How do I get the number of rows returned from that SELECT statement?

Thanks all

+1  A: 

SELECT count(*) FROM this_table is an option...

Regarding rowCount:

PDOStatement::rowCount() returns the number of rows affected by the last DELETE, INSERT, or UPDATE statement executed by the corresponding PDOStatement object.

If the last SQL statement executed by the associated PDOStatement was a SELECT statement, some databases may return the number of rows returned by that statement. **

However, this behaviour is not guaranteed for all databases and should not be relied on for portable applications.

Leniel Macaferi
I don't want to run another query.
Abs
This link may be of some help: http://php.net/manual/en/pdostatement.rowcount.php
Leniel Macaferi
A: 

I have found a solution, using fetchAll and then using count on this array - which is what MySQL does anyway internally, a bit inefficient but it works for me.

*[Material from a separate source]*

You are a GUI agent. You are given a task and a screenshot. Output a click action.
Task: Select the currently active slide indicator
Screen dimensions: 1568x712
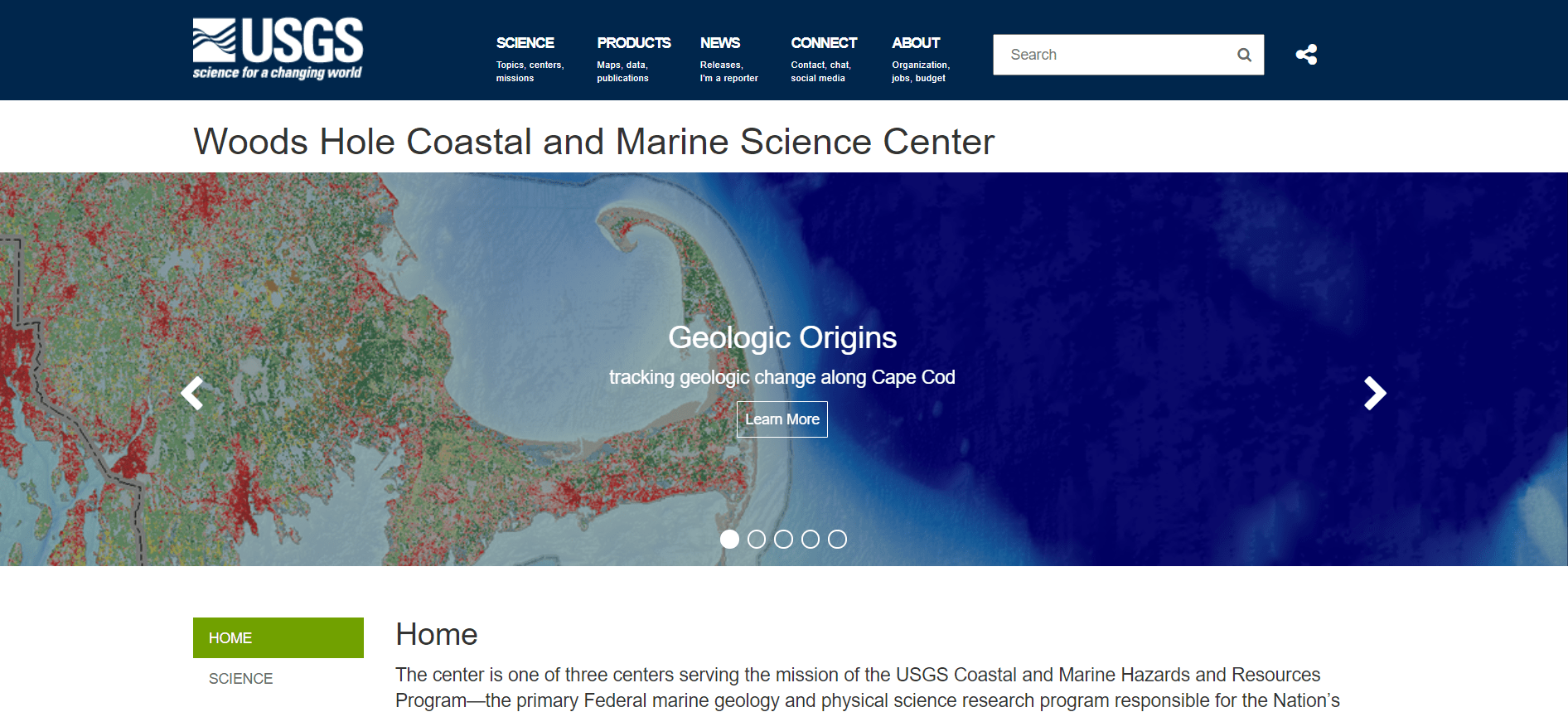pos(730,539)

$q = $db->query("SELECT ...");
$rows = $q->fetchAll();
$rowCount = count($rows);

From another question Chad provided this insight:

It seems as though the only reason this was possible with MySQL is because it internally fetched all the result rows and buffered them, to be able to give you this information. See mysql_unbuffered_query(). If you use that function instead of mysql_query(), the mysql_num_rows() function will not work. If you really need to know the number of rows while using PDO, you can fetch all of the rows from PDO into an array and then use count().

Hope this is useful to someone.

Abs
+2  A: 

$stmt->rowCount();

Ronald D. Willis
No, this only works for INSERT, UPDATE and DELETE. It shows the rows effected, not the rows returned by a select statement.